4. Okinawans eat more canned meat than almost anywhere else

After World War II, the U.S. military left behind two things in Okinawa: bases and Spam, the canned meat that became a local staple during food shortages—and then inspired the name of unwanted digital messages. Well, locals turned Spam into a cuisine. You’ll find it sliced into onigiri, fried into champuru stir-fries, stewed with eggs, or just sitting proudly in a bento box next to rice and pickles.

Shops sell multiple brands — not just Spam, but knock-offs, offshoots, deluxe versions. There’s even Spam tempura if you’re feeling brave. It’s not ironic nor nostalgia, it’s just lunch.

fun facts about okinawa spam meat canned

5. Most rooftops in Okinawa have lion-dog statues guarding them

They’re called Shisa, and you’ll see them on rooftops, gateposts, parking lots, and gift shops. One has its mouth open to scare away bad spirits, the other closed to keep the good ones in. That’s the rule, anyway.

Some look serious, but many wear sunglasses, have cigarettes glued to their teeth, or are halfway melted by sun and typhoons. They’re guardians, and every house has its own version, and some of them have been there longer than the electric wiring. It’s half folklore, half superstition, fully Okinawan.

6. Okinawans are obsessed with a vegetable most people can’t stand

It’s called goya — a knobby, dark green bitter melon that tastes exactly like its name. Locals eat it stir-fried with eggs and Spam in a dish called goya champuru, and they swear by it. It’s in lunch boxes, side dishes, school cafeterias. There are even goya chips and goya tea if you feel like doubling down.

Foreigners usually hate it (I did). That’s not a dig, as even mainland Japanese find it intense. But Okinawans treat it like medicine, nostalgia, and comfort food rolled into one. Especially in summer, when it’s too hot to eat anything else.

fun facts about okinawa goya champuru

7. There’s a holy cave by the sea that men weren’t allowed to enter

It’s called Sefa-utaki, and it’s not a temple, or a building, or even particularly visible unless you know what you’re looking at. It’s a series of caves, stones, and ocean-facing gaps in the forest — sacred in the old Ryukyu religion, and once off-limits to men entirely.

Only priestesses and royal women could enter. They came here to pray, perform rituals, and make decisions that would affect the entire kingdom. Even now, it’s still considered spiritually active. People show up quietly, bow, and leave without saying much.

#####

■ **APPLY WHAT YOU READ**:
- 1) Repeat the Okinawa article word for word, everything from "5. Most rooftops" down to "the rule, anyway.".
- 2) Write what comes next in the Okinawa article, starting right after its last sentence.
The listing of dataset entries after this is not needed.

■ **Dataset entries**:
#####

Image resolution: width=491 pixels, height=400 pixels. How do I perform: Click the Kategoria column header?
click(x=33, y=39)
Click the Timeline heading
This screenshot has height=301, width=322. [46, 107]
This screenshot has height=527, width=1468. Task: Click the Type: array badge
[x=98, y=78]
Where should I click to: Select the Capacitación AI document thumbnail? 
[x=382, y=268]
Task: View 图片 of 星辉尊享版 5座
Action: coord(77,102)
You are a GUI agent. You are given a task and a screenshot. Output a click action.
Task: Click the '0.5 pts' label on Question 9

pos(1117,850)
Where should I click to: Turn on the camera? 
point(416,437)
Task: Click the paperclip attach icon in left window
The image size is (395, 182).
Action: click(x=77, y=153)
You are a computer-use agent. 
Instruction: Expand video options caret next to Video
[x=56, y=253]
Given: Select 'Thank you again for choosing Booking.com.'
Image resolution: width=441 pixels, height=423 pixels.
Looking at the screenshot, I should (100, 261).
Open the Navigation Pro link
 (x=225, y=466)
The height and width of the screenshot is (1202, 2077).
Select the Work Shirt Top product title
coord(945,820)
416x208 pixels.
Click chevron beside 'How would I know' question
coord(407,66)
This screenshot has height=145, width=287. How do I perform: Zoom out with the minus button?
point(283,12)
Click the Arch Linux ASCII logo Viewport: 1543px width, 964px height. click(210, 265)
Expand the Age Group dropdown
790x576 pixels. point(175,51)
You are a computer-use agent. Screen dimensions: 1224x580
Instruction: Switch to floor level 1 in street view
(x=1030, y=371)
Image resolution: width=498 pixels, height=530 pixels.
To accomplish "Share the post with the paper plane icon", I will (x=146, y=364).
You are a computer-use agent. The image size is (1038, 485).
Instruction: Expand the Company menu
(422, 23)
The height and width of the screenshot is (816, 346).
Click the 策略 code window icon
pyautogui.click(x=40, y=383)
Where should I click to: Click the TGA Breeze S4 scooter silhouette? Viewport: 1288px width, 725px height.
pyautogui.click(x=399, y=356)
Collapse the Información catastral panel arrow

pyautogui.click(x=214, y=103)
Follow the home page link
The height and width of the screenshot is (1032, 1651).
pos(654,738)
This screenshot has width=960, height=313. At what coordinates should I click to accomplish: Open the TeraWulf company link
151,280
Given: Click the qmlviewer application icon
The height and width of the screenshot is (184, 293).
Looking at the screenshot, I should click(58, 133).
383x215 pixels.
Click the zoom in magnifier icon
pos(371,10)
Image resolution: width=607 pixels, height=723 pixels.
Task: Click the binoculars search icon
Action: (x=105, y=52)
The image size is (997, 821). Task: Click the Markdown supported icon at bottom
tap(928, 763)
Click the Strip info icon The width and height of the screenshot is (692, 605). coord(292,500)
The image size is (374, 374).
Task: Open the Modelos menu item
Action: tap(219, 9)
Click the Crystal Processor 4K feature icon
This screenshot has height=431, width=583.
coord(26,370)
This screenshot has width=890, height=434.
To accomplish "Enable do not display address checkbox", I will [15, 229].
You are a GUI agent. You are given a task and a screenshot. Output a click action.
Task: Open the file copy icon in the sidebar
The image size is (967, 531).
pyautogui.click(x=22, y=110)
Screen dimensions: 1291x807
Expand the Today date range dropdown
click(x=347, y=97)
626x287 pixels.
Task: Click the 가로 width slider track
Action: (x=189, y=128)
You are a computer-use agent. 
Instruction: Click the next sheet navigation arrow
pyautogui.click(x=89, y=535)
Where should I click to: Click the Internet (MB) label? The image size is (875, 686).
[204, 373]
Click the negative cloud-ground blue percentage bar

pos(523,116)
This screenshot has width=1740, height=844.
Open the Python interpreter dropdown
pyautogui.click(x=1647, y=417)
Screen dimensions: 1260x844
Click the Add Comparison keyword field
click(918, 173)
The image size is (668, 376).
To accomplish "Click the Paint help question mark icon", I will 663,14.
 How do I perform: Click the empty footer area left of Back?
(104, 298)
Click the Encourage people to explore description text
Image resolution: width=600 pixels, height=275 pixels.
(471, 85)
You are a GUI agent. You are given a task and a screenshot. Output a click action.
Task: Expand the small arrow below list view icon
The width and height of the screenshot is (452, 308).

#####

■ **ANSWERS BELOW**:
- 1)
5. Most rooftops in Okinawa have lion-dog statues guarding them

They’re called Shisa, and you’ll see them on rooftops, gateposts, parking lots, and gift shops. One has its mouth open to scare away bad spirits, the other closed to keep the good ones in. That’s the rule, anyway.

- 2)
8. The main folk instrument in Okinawa is covered in snakeskin

It’s called a sanshin — three strings, no frets, and a body wrapped in real python skin. It sounds nothing like the refined koto or shamisen from the mainland. The tone is looser, almost tropical, like something between a banjo and a ukulele left too long in the sun.

You’ll hear it everywhere: in shops, bars, live shows, even Ferries. Most people playing it aren’t performers, they’re just locals who grew up with it like it was a kitchen appliance.

Some versions use fake snakeskin now, but the real ones — made from Burmese python — are still considered the proper sound.

fun facts about okinawa sanshin

9. Okinawa has its own language 

It’s called Uchinaaguchi, and it’s a separate language from Japanese, with different grammar, different roots, and almost zero mutual intelligibility. It was once widely spoken across the Ryukyu Kingdom, but after annexation, it was suppressed hard. Schools banned it. Kids were punished for using it. The government tried to erase it.

Now, only a small number of elders speak it fluently, though there’s a growing effort to revive it. You’ll still hear bits in songs, see signage in some places, and pick up words locals casually drop in.

It sounds softer than Japanese. Slower. Like the island version of a language, worn down by sun and salt.

10. There’s no winter. Not even a fake one.

Okinawa skips the entire cold season. No snow, no frozen mornings, no heaters under the table. The coldest it gets is around 15°C (59°F) in January, and even then, locals break out jackets like it’s Siberia.

You won’t see cherry blossoms the way you do on the mainland, because the climate’s wrong. But you also won’t need to pack socks. The ocean never fully cools off, and neither does the island.

This isn’t “warm for Japan” It’s subtropical. There are banana trees and typhoons. Bring sunscreen.